§ **Problem set**
- A) List the bullet points that appear under the headline of the note on China's property sector and project delivery risk.
- B) In the note on China's property sector and project delivery risk, what share of the 2020 and 2021 project sales (in GFA terms) is tied to developers that have entered bond extensions or defaults?
- C) Carry on writing the note on China's property sector and project delivery risk, starting right after its final sentence.

Posted on July 15, 2022July 15, 2022 By alanyeo No Comments on DBS: China Real Estate

China Property Sector: How much would it take to settle project delivery risk?

  • Watch for risk of further spreading in mortgage payment suspension 
  • >Rmb1.1trn will be required in form of direct monetary support to contain delivery risks 
  • Banks may have limited incentive from a commercial angle and administrative guidance will be required

What’s New

The number of projects involved in mortgage payment suspension has grown exponentially to >200 by today and is no longer readily traceable. Meanwhile, there are rising voices on the street recommeding the government and banks to intervene and offer monetary support to ensure project delivery. We have therefore opted to analyse 1) how big could this phenomenon theoretically grow to; and 2) how much may be required from governments and banks to keep project delivery in check.

Still at the start of the mortgage payment suspension wave. We assume undelivered projects are mainly comprised of presales in 2020 and 2021. Inferred from the two years of presales from the 35 names we track, c.43% of these project sales-(in GFA terms) are related to developers who have entered into bond extensions or defaults (inclusive of offshore and onshore markets) and are deemed riskier in terms of project delivery. Alongside the assumption that 30% of such developers’ presold projects may subject to delivery uncertainty, this would translate to c.2,000 projects in total or c.13% of project solds in the past two years, as compared to the latest number of 200+. We believe the number of involving cases will continue to surge before adaquate measures are introduced by the government.

§ **Data**
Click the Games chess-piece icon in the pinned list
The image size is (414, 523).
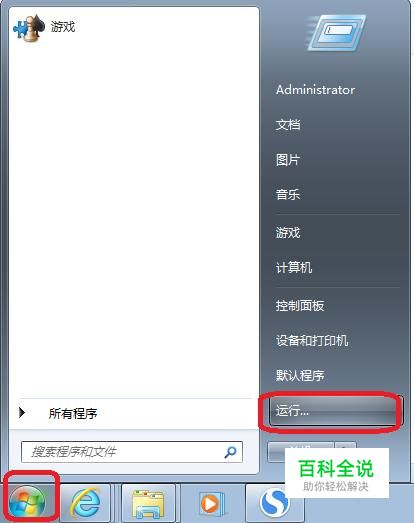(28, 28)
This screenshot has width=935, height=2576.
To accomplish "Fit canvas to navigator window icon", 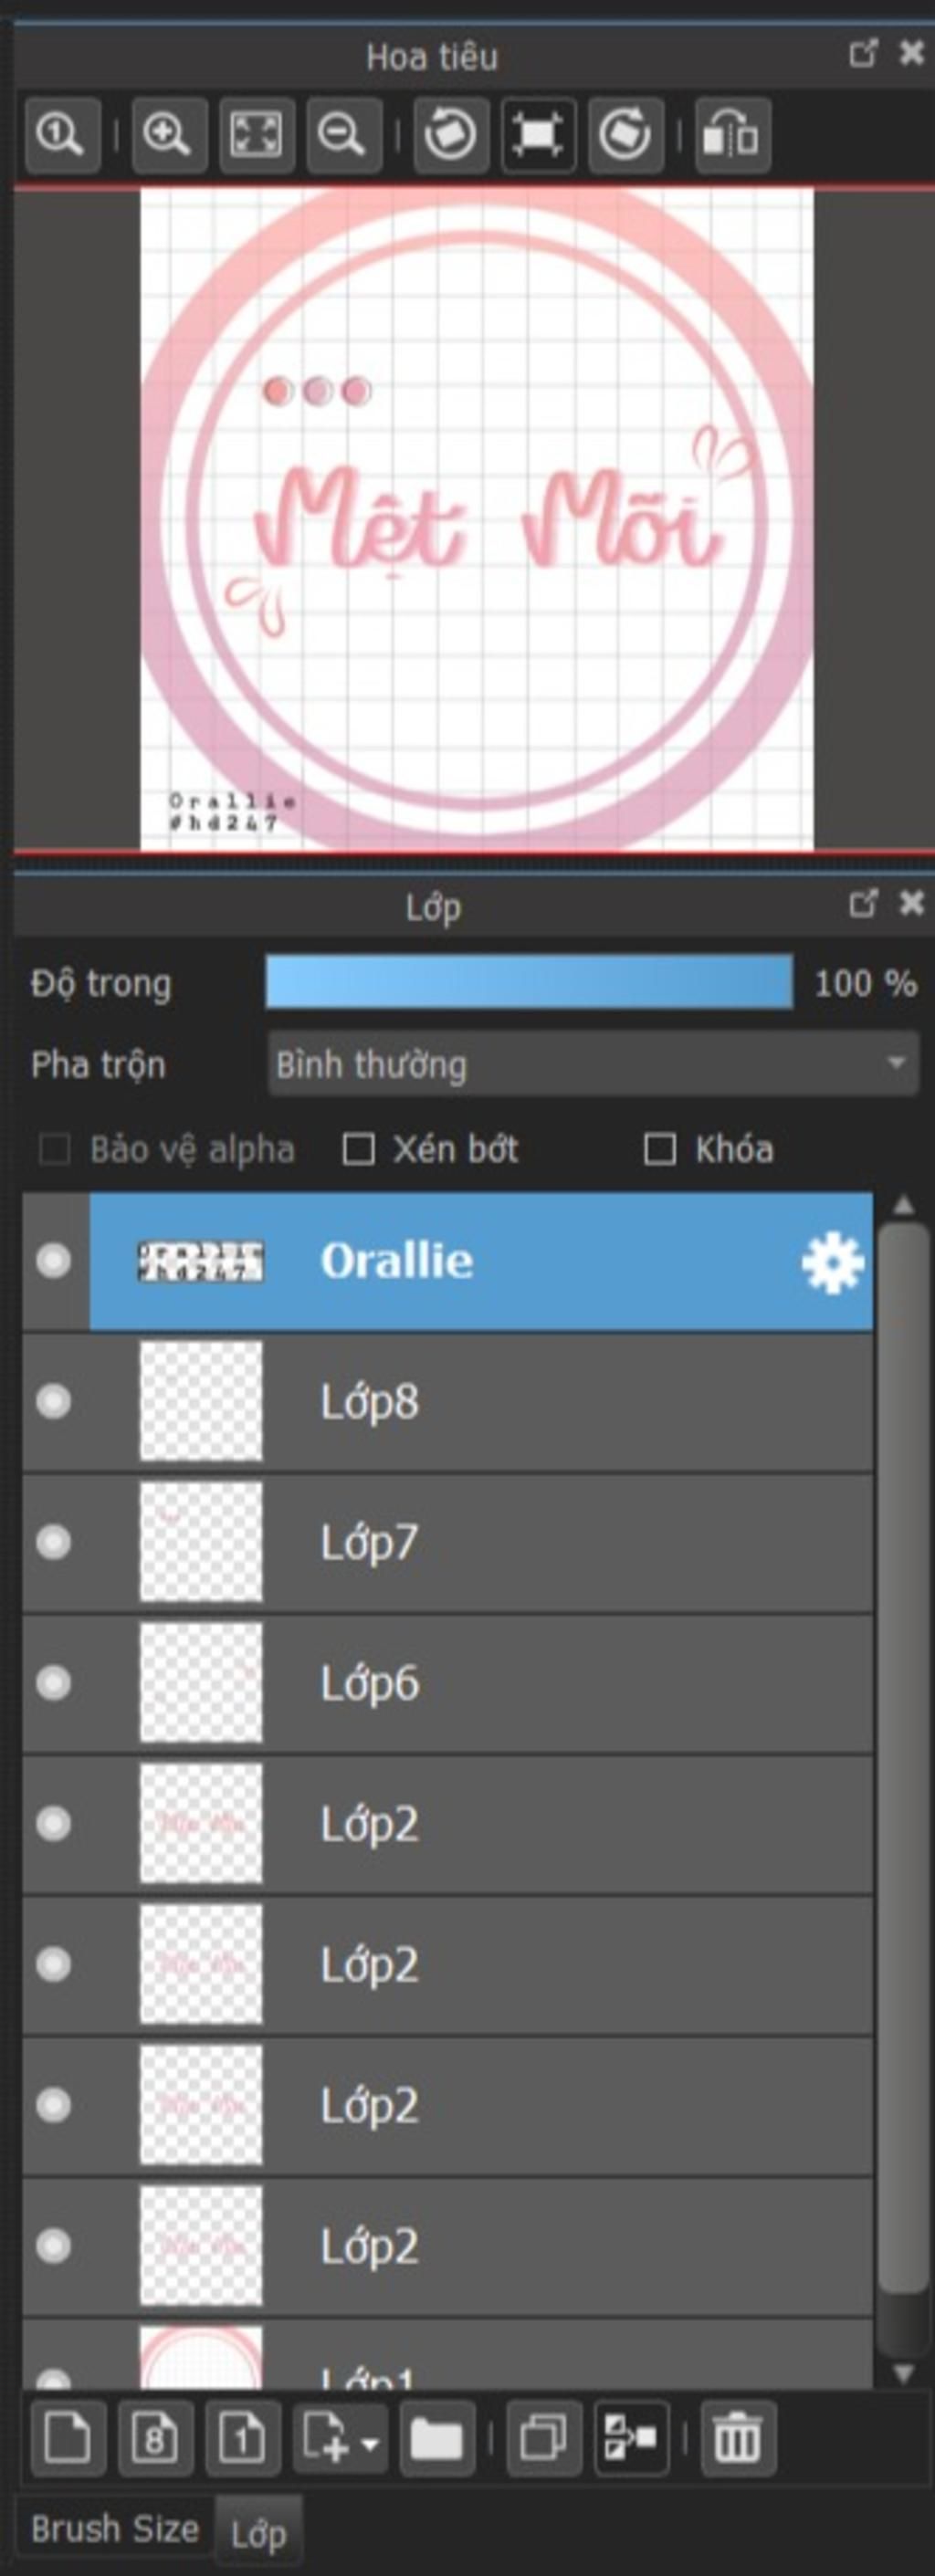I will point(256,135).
...
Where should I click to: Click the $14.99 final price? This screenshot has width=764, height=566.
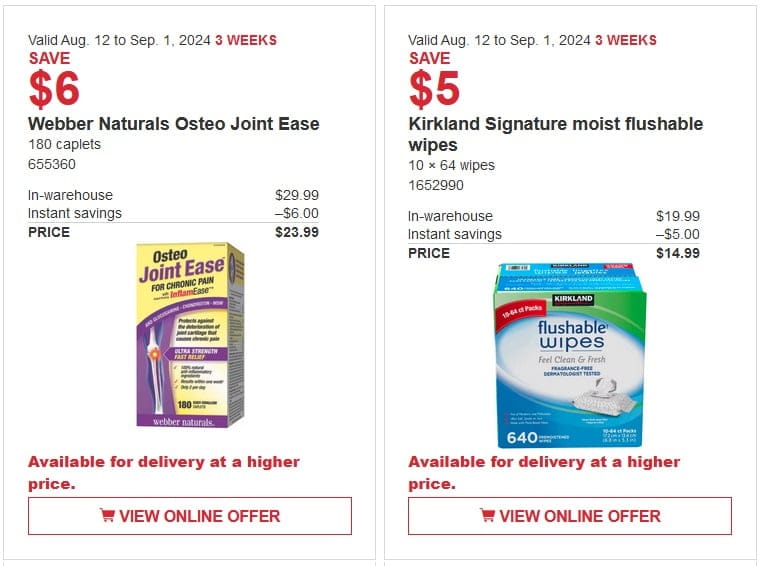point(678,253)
==
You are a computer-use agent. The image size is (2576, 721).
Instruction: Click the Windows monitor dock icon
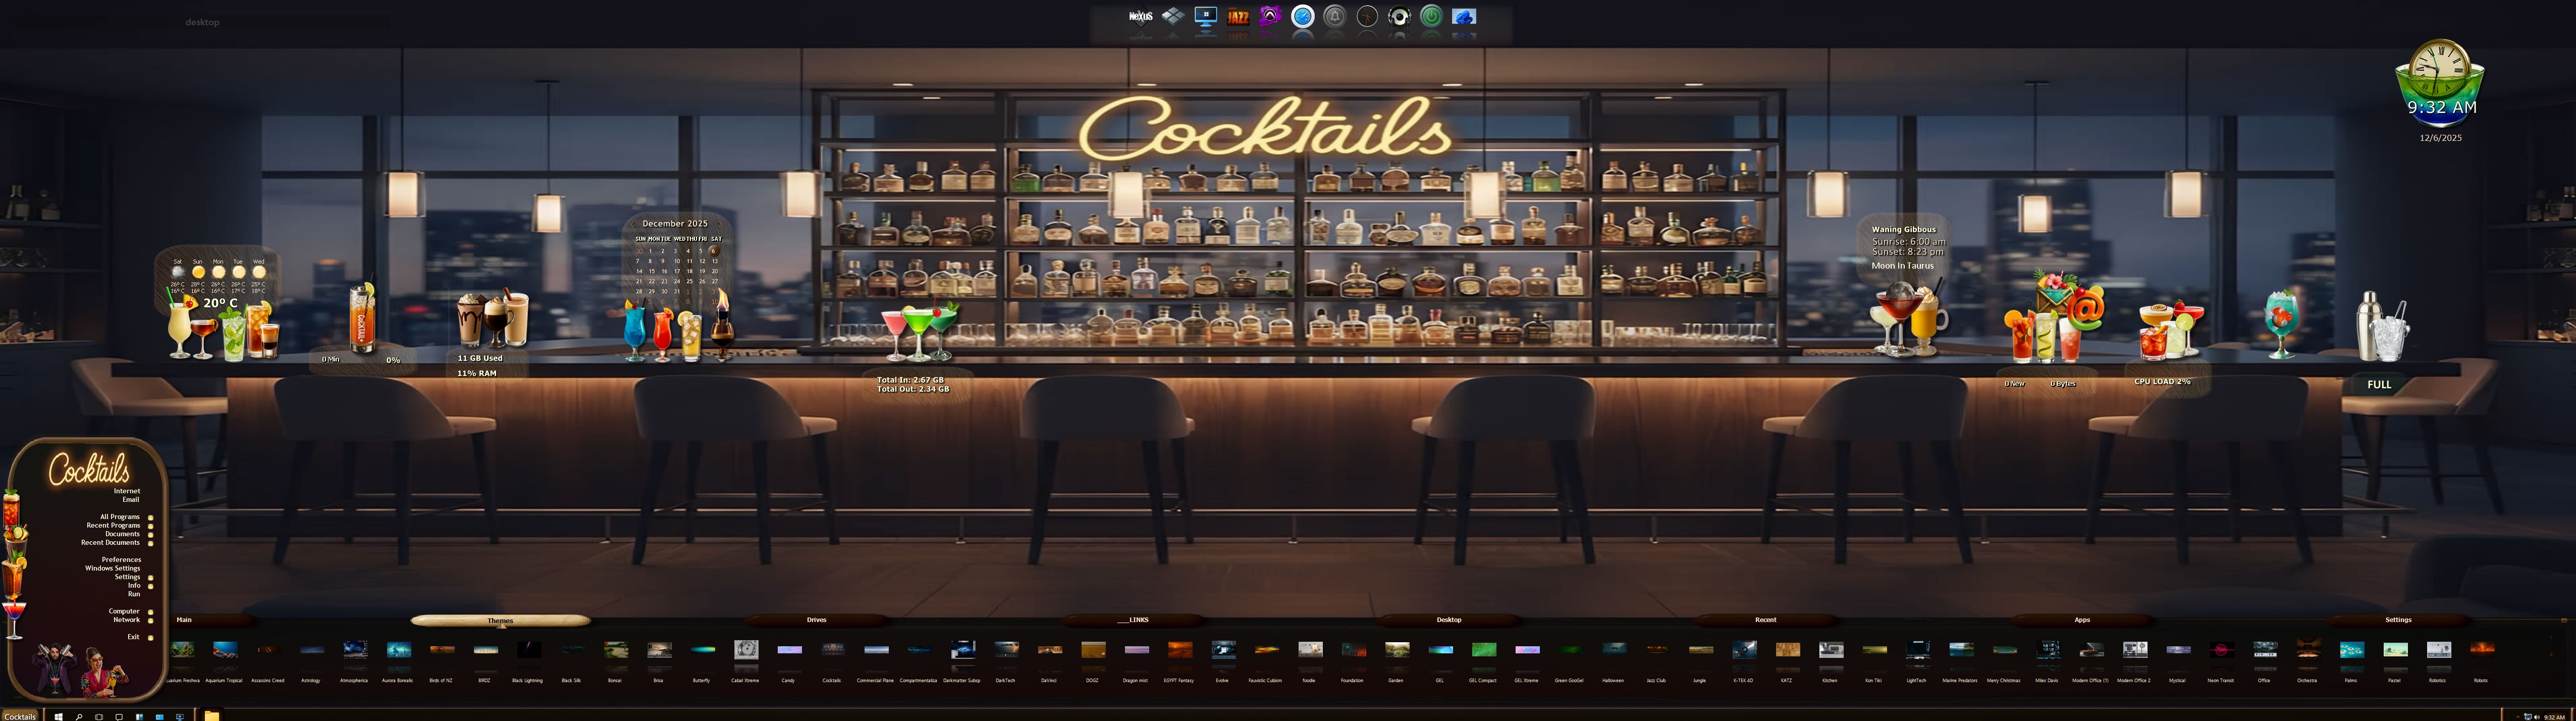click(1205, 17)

§ **Answer set**
- A)
- Watch for risk of further spreading in mortgage payment suspension
- >Rmb1.1trn will be required in form of direct monetary support to contain delivery risks
- Banks may have limited incentive from a commercial angle and administrative guidance will be required

- B) About 43% (c.43%).

- C)
A phenomenon in dire needs to be timely settled by the government. Extended from our estimated number above, the involved residential sales amount would amount to >Rmb3trn, and could potentially affect c.4.0 million families. In the event that fears over project delivery cannot be timely settled, recovery in the physical market will likely be put off and surviving developers to face tougher liquidity challenges (see our comment in News Alert: Suspension of mortgage servicing – Looming uncertainty ahead), thereby posing risk of further defaults in surviving names and increases the number of projects that could be subject to delivery risks.

>Rmb1.1trn will be required to contain delivery risk… We note there have been voices in the market recommending the government to work along with banks to offer direct monetary supports in order to contain potential risks of project delivery. We have therefore dug a bit deeper and extended our analysis above to project the potential size of the monetary support required to address this incident.

We estimate that, in our base case where 30% of project presold by liquidity troubled developers (i.e. entered into bond extension/default) are subject to delivery risk and that 30% of the construction costs on average have already been settled upfront, the monetary support required may amount to c.Rmb1.1trn.

…but lacks incentive for banks from a commercial angle to support the action and administrative guidance will be required. New mortgages from 2020 and 2021 have in total comprised of 22% of the existing mortgage balance of c.Rmb38.3trn. Based on similar assumptions as our above analysis, mortgages that may be subject to risks would come in at c.Rmb1.05trn, which is slightly short of the monetary support size required to avoid the mortgage default. Bank will likely have limited incentives from a commercial angle to take on this initiative in our view in the absence of contribution and guidance from the government.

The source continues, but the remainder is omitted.